L’intelligenza artificiale rappresenta il futuro e questo è ormai un dato certo. Fino a che punto stravolgerà i sistemi esistenti è ancora un’incognita.
Certo è che la tecnologia sta rivoluzionando il modo in cui gestiamo le nostre vite e il settore previdenziale non fa eccezione.
Una rivoluzione copernicana in tale ambito è stata prospettata dalla direttrice generale dell’INPS Valeria Vittimberga lo scorso 4 luglio durante un’intervista a cura della trasmissione Codice in onda sul primo canale Rai.
L’idea di fondo è quella di valutare il capitale computazionale del lavoratore, dati, input, sapere, relazioni, tutto il patrimonio immateriale che ha creato durante gli anni di servizio e che lascia presso il luogo di lavoro continuando a produrre utile e valore.
Non si tratta di fantascienza né di astratte elucubrazioni futuristiche, ma della presa d’atto di una realtà concreta che comporta un cambio culturale dello stesso concetto di lavoro non legato più esclusivamente alla produzione e alla presenza fisica.
I pensionati continuerebbero a produrre anche nella fase di quiescenza attraverso le reti create, gli algoritmi accuratamente addestrati e con tramonto definitivo dello stato di inattività che segue alla cessazione di servizio.
Grazie all’intelligenza artificiale generativa il gemello digitale (digital twin) imparerà a svolgere le mansioni lavorative anche correggendo errori dell’essere umano e aumentandone, in tal modo, l’efficienza.
Il gemello digitale è una replica virtuale della persona fisica che può essere utilizzato per simulare, analizzare e ottimizzare il suo comportamento nel mondo reale e, nel contesto previdenziale, può includere dati sui beneficiari, sulle prestazioni e sui contributi.
Diversi gli interrogativi che tale prospettiva pone.
In primis, quello relativo alla proprietà intellettuale dei contenuti utilizzati, perché anche se l’intelligenza artificiale, per ora, è in open source, non è detto che lo sia per sempre.
Inoltre, il gemello digitale diventerebbe parte del lavoro per cui si è pagati, quindi, di proprietà dell’azienda o ente di appartenenza che ne potrebbe beneficiare anche dopo il pensionamento senza sopportare i costi del lavoratore.
Ed è questo che rappresenta il valore aggiunto, probabilmente, anche a livello previdenziale.
In tal senso il gemello digitale potrebbe essere utilizzato per prevenire e prevedere mancanza di fondi nelle gestioni pensionistiche o necessità di aumento dei contributi tenuto anche conto degli imminenti pensionamenti della generazione “baby boomer” che potrebbero creare problemi per il sistema pensionistico per l’adozione del sistema retributivo.

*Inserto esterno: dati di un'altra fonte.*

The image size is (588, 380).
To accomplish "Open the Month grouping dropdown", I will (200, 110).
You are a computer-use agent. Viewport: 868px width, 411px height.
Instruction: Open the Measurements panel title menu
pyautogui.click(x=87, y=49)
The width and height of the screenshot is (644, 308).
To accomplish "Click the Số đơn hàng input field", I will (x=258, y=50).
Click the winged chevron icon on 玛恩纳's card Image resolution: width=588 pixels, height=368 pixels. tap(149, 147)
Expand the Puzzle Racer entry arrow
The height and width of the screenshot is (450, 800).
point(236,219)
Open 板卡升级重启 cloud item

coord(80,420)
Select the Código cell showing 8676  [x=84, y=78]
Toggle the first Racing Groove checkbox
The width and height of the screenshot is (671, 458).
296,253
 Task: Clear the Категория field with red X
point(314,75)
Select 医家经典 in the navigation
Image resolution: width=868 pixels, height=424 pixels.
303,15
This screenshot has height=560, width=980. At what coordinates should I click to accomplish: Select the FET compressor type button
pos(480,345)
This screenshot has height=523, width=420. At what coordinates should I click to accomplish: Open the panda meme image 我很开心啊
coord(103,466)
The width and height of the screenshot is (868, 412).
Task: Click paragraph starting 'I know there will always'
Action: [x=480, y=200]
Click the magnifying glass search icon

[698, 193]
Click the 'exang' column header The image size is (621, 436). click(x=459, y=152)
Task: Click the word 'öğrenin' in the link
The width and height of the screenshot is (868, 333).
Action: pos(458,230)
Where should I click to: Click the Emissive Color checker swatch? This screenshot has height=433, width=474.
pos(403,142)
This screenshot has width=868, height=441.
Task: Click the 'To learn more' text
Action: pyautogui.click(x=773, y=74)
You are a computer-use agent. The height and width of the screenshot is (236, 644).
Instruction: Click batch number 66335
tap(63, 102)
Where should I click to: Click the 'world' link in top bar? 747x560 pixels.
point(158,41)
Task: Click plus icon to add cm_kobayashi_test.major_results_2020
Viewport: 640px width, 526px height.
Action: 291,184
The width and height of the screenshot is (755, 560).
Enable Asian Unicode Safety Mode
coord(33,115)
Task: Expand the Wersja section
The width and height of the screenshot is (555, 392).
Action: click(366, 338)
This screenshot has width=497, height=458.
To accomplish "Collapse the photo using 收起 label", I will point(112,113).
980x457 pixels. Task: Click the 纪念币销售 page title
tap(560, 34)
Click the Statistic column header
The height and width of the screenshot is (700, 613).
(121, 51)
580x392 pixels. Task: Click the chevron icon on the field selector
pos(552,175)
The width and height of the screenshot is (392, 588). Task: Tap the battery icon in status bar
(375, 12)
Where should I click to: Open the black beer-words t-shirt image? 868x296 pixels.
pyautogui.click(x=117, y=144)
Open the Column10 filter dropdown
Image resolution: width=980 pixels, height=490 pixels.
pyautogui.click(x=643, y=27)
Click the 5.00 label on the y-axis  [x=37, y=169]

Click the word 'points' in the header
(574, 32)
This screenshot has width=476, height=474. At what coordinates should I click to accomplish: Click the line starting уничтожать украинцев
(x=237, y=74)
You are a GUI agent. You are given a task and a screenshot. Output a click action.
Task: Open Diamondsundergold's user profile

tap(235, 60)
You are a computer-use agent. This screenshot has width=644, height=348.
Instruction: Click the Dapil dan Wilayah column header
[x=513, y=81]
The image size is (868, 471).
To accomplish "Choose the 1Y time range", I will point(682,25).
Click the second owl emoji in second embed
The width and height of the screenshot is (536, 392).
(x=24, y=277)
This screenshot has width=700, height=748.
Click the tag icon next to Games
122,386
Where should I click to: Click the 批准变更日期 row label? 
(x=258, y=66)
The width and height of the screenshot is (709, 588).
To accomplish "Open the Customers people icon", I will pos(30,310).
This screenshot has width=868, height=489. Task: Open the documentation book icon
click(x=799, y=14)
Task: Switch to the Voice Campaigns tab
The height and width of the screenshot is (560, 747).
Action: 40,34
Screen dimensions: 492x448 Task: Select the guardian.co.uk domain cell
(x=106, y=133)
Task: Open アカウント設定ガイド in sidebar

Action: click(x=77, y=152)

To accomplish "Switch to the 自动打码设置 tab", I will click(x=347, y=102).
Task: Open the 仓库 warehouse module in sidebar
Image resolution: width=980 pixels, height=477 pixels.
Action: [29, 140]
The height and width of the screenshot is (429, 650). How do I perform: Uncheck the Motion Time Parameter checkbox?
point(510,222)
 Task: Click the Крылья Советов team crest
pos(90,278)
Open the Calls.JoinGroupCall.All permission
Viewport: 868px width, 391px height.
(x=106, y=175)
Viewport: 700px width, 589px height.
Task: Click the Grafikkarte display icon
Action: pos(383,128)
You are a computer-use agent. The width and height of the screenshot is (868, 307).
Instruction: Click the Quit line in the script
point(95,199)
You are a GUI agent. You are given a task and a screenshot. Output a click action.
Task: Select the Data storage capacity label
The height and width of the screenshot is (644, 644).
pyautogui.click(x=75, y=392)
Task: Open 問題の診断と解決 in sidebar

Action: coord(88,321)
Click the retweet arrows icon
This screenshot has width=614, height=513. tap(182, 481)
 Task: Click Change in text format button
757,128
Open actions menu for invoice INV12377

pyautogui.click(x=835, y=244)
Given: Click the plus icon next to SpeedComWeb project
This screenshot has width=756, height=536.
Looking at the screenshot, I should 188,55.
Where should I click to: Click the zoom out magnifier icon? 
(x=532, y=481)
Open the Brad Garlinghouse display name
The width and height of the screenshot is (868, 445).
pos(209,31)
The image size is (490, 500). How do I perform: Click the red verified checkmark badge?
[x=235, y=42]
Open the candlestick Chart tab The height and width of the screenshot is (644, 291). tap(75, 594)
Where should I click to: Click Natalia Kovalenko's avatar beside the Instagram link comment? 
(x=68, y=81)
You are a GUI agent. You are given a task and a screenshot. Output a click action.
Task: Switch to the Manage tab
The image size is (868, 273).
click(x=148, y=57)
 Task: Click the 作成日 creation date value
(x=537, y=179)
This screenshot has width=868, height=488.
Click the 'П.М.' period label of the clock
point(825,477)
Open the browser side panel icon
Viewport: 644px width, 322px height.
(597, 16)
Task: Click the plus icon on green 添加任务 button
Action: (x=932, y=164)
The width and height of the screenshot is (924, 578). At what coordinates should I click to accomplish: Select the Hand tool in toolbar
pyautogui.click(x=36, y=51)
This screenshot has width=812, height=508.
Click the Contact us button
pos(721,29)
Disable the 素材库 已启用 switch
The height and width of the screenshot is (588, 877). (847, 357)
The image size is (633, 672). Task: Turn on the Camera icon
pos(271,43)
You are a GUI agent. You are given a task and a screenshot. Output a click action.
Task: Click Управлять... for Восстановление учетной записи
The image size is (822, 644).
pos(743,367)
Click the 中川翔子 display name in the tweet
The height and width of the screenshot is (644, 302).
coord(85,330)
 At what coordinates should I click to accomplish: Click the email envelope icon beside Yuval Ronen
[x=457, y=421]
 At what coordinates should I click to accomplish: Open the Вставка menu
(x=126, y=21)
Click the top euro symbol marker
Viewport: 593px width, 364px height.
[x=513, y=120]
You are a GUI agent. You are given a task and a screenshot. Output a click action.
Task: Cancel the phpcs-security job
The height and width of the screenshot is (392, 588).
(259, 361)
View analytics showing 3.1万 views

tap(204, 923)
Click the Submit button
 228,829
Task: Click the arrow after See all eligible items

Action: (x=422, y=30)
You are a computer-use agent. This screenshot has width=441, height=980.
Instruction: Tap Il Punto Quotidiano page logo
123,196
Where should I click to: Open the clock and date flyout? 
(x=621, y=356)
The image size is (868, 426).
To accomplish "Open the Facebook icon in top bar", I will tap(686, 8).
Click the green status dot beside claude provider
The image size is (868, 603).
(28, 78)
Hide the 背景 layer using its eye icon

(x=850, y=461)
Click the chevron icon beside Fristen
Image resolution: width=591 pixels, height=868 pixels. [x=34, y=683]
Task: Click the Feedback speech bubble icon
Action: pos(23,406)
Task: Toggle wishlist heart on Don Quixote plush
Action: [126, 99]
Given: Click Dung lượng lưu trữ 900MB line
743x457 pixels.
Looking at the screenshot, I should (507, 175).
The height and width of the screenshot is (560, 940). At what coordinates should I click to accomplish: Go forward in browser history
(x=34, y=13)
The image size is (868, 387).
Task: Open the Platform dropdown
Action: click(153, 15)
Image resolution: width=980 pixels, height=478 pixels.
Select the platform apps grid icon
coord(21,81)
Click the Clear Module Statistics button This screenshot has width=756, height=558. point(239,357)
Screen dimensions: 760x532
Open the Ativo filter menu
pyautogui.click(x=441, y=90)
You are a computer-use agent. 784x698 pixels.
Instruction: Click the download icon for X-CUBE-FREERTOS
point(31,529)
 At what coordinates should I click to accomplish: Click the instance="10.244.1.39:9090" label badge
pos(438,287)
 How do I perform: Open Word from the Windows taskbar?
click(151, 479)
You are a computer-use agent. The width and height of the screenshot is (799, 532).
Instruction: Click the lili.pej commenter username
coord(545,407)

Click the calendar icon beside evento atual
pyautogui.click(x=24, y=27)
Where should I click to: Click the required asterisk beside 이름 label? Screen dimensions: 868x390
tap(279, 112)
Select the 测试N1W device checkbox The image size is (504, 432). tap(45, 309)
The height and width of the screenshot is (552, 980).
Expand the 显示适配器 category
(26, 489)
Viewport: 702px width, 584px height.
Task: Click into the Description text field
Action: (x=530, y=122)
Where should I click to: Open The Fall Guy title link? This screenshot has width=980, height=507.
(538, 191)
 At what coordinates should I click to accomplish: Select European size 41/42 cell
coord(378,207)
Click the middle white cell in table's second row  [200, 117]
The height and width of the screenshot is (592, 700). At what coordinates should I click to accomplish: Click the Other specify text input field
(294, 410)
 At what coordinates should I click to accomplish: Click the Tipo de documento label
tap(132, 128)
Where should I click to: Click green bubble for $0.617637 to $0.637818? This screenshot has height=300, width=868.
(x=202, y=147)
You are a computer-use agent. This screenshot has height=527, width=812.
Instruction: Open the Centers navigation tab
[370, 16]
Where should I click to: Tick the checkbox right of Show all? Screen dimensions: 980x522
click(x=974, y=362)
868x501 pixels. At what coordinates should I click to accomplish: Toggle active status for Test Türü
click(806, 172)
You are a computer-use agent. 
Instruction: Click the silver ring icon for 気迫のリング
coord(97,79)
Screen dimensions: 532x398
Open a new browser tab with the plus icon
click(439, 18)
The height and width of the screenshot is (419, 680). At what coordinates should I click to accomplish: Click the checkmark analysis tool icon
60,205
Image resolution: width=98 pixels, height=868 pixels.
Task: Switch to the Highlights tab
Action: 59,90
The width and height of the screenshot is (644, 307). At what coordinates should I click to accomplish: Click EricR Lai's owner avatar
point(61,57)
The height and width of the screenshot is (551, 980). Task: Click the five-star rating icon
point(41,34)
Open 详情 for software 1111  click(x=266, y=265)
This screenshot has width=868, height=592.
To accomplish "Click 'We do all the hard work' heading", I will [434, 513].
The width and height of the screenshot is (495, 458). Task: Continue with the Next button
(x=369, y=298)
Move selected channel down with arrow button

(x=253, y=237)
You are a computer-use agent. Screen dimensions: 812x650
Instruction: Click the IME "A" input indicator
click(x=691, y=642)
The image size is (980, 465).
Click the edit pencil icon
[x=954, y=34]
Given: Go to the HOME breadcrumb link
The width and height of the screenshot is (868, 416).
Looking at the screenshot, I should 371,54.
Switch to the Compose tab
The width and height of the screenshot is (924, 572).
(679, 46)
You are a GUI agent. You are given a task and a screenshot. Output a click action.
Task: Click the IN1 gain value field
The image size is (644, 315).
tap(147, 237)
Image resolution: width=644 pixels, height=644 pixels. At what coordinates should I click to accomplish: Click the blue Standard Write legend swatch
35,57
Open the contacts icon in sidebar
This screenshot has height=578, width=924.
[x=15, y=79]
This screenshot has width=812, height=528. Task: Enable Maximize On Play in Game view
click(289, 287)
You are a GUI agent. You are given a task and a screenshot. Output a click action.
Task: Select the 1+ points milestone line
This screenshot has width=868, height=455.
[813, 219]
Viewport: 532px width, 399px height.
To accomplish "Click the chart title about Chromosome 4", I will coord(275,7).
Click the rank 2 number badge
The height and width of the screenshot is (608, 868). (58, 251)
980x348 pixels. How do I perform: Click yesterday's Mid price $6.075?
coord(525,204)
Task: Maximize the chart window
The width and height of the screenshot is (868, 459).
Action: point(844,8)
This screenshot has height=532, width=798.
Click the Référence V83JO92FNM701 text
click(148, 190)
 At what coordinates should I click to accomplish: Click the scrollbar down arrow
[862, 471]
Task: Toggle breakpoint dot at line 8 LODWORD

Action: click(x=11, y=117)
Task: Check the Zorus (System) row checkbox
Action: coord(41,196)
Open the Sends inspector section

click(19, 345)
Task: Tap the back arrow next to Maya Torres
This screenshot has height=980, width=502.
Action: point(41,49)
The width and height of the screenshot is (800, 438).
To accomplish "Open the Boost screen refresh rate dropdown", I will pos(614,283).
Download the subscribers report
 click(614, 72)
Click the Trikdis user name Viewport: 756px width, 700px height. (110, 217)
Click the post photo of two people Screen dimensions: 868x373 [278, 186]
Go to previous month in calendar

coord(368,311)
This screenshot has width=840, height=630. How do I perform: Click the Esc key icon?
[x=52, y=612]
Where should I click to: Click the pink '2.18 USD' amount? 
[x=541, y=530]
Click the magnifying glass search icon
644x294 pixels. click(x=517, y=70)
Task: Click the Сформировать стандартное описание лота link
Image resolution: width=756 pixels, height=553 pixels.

Un netto capovolgimento della prospettiva, sintomo di un Paese che cambia e invecchia con una percentuale altissima di pensionati a fronte di un calo demografico preoccupante.
L’applicazione del gemello digitale nelle prestazioni pensionistiche presenta anche alcune sfide tra cui la gestione della sicurezza dei dati e della privacy delle persone fisiche e l’integrazione con i sistemi previdenziali esistenti che potrebbe richiedere significativi investimenti significativi in termini di tempo e di risorse.
Inoltre, di tutto questo patrimonio immateriale non vi sarebbe traccia nella prestazione pensionistica versata al lavoratore né a livello di quantificazione del beneficio né per il computo di contributi necessari al raggiungimento della pensione.
La produttività, il know-how dovrebbe essere valorizzato sia durante lo svolgimento dell’attività lavorativa che nello stato di quiescenza.
La competenza circa la valutazione del prodotto intangibile resta un interrogativo aperto che rischia di creare pericolosi monopoli o oligopoli con la nascita di nuove lobby di potere a svantaggio dei profitti dei lavoratori.
Tuttavia, le opportunità offerte sono rilevanti in particolare nell’ottica di un efficientamento e miglioramento delle prestazioni pensionistiche e di un sistema previdenziale sempre più liquido. È auspicabile, pertanto, una valutazione approfondita sull’eventualità prospettata evitando chiusure aprioristiche dettate da pregiudizi dovuti alle ancora scarne conoscenze sul funzionamento dell’intelligenza artificiale.
[*] In servizio presso il Ministero del Lavoro e delle Politiche Sociali, DG Politiche Previdenziali e Assicurative, Divisione I. Le considerazioni contenute nel presente articolo sono frutto esclusivo del pensiero dell’autore e non hanno in alcun modo carattere impegnativo per l’Amministrazione di appartenenza.